Interesting point; travel does come across as rather unassailable.
By way of analogy: it's fine to take the first job you're offered and work there until you retire. If you took a new job, you'd have to learn new skills and deal with new coworkers, a new work culture. And should you return to your old company after the new one, you might try to incorporate skills, processes, or attitudes from the other place you found beneficial, changes which the old guard may not appreciate (but management should).
Well life expectancy depending on variations is well past 80, especially once you make it into your late 60's and i don't imagine much of the working public wants to be heading into work Monday morning at that age, so yes - it is reasonable to assume life expectancy will outpace retirement for several decades.
One does not have to retire to a first world country. Seriously, why would you even want to retire to USA? Health care, which old people tend to use, is stupid expensive.
I'm Canadian, so I have no desire to retire to a place with awful health care. How does health care in second/third world countries work? Are you instantly granted all rights to health care if you retire to another nation?
As you get older, and your time becomes short, you're not going to want to retire to some completely foreign place you've never lived in. You will want to be close to people that matter to you, and enjoy the comfort of familiar things. Exploring new things becomes less appealing as you age. Exploration is for the youth.
Optimizing life for retirement seems like the single most backward strategy one could have. I don't even mean that in some sort of counter-cultural way - it just seems deeply irrational.
> Optimizing life for retirement seems like the single most backward strategy one could have.
I'm not suggesting optimizing for retirement, but I am advocating being aware of it. Choosing to make financial choices where only today is considered seems irrational as well, considering that tomorrow can and will come.
Datapoint: an ex of mine is from a family which did this at the insistence of her mother. Her dad got a job in Bangladesh and that’s how they left Washington DC. They were only there for a few years, but followed it with a few in Paris and a few in Kenya (and in her case, a few in NI and England).
Yes, this adventure started in the mid-90s and lots has changed since then, and yes both parents have degrees; but if you’re going to take your family around the world, it’s not your currrent pay that matters, it’s what you’re offered in the place you’re going to.
Unless, of course, you can keep your current pay by working remote for a Bay Area company and move to Cheapsville, McFlyoverState for a few years and save enough to do whatever you want.
If you can work remotely, then you can save up while exploring the capital cities of any $-poor nation instead of wasting good years in the overlooked areas of a rich one.

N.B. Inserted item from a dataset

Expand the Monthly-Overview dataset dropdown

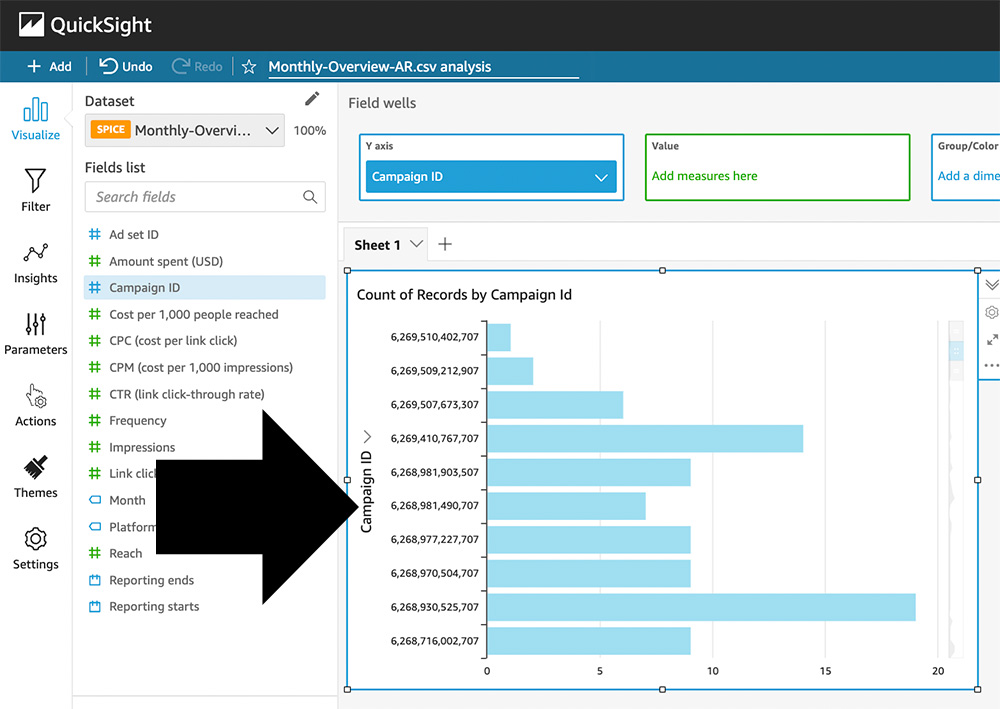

"If there's one thing I wish I could do to improve HN, it would be to detect this sort of middlebrow dismissal algorithmically.

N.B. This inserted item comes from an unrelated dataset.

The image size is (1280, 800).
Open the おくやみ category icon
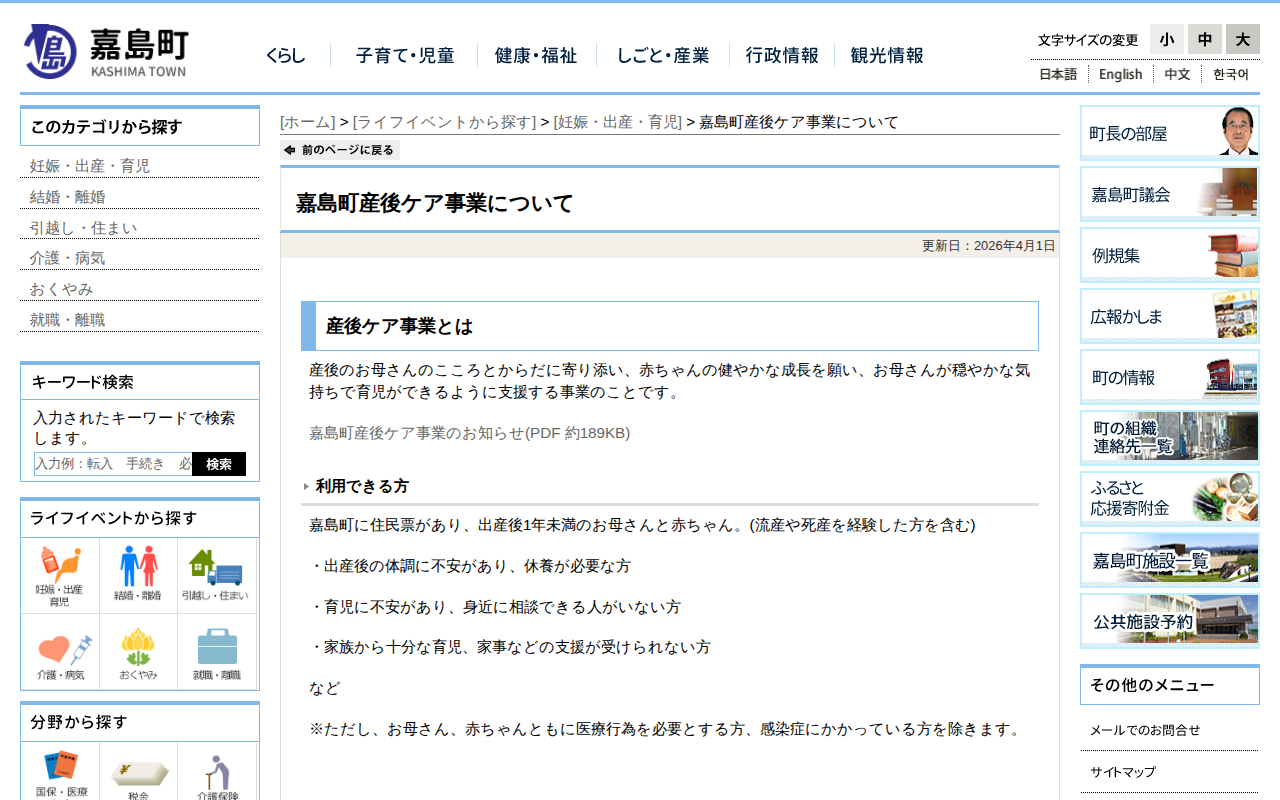139,651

Unsophisticated people read an article like this and think: Gosh, I better eat honey for breakfast! People a little more sophisticated think: Hey, this is anecdotal evidence! Yeah, we know that. But is that the most interesting thing one can say about this article? Is it not at least a source of ideas for things to investigate further?
The problem with the middlebrow dismissal is that it's a magnet for upvotes. The "U R a fag"s get downvoted and end up at the bottom of the page where they cause little trouble. But this sort of comment rises to the top. Things have now gotten to the stage where I flinch slightly as I click on the "comments" link, bracing myself for the dismissive comment I know will be waiting for me at the top of the page."

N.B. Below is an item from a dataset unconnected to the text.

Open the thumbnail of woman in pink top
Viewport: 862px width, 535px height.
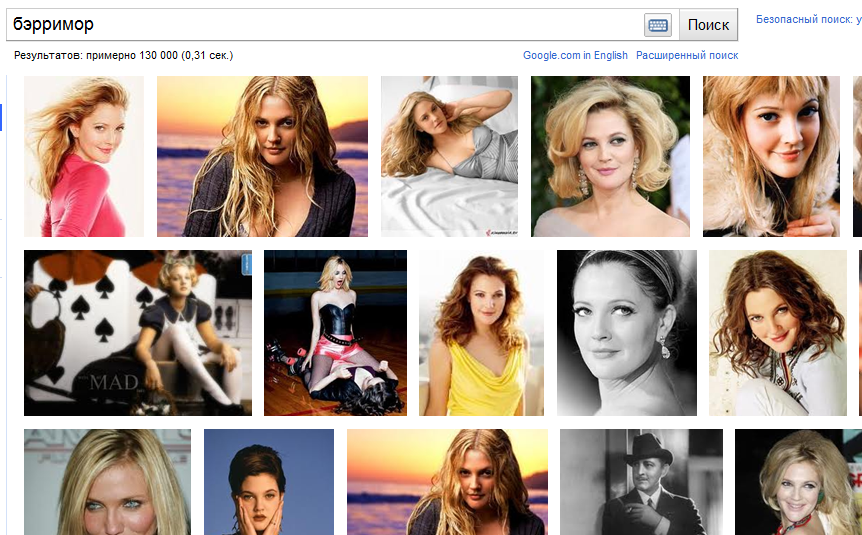(84, 156)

Could one not argue this comment itself is a middlebrow dismissal? I don't think it makes sense to discredit comments just because they're not positive.
I see where you're coming from, I'm not usually particularly good at farming for upvotes I just commented what was on my mind at the time. I think the solution to this isn't algorithmic, however, it's to say something that is genuinely more interesting than the middle-brow dismissal so that people upvote that instead.
Nice idea. But I feel like most things people wish they knew at a younger age aren't the sort of thing you can learn by reading a line of text. Most are behavioural things that you really have to experience.
Like you can't just say "be more confident" to someone. Or "do more exercise". Or "don't go into debt". No shit.
Nice idea, but who is to say the future advice is any good? The TNG episode http://memory-alpha.wikia.com/wiki/Tapestry_(episode) is a poignant counterpoint to the idea that your hindsight perspective is always best.
Genuine advice is often coloured by a person's own bias and experience, and if another takes it without taking that into consideration, they will be misled by the same faults.
In this case, the advice about baldness is a joke based on a negative stereotype for baldness, and not genuine advice at all. The default response in this post appears to be along the lines of preventing or reversing hair loss, showing support for the stereotype, and that people are taking the content at least a little bit seriously. I'm just here to say this particular piece of 'advice' is misleading at best and harmful at worst. Baldness will only affect your happiness if you let it.
I clicked on a few ages and saw advice from someone that was the exact age. To me, those are pointless in this context. Maybe restrict posting to posters that are >= 10 years older than the age?
10 years is too much. I'm 26 and am busting my ass to get a good GRE score, because I didn't care about GPA in college because I thought I'd never want to go to grad school. Left a comment for 18 years old to take college seriously.
Maybe. Just using 10 as an example. However, in 5 to 10 more years, you may have a clearer view of what you went through and why you made the choices you did. It sounds like you are still going through it and while I may agree with your perspective, I wouldn't put it in the same category of thoughts as those that have had time to marinate on the other side of the events.
This reminds me very much of the video How To Age Gracefully [1].
One thing I think is missing is a "From: a x year old" for each bit of advice. I think the advice to someone in their 20's would be quite different coming from someone in their 30's vs 70's, and that in itself could be very interesting.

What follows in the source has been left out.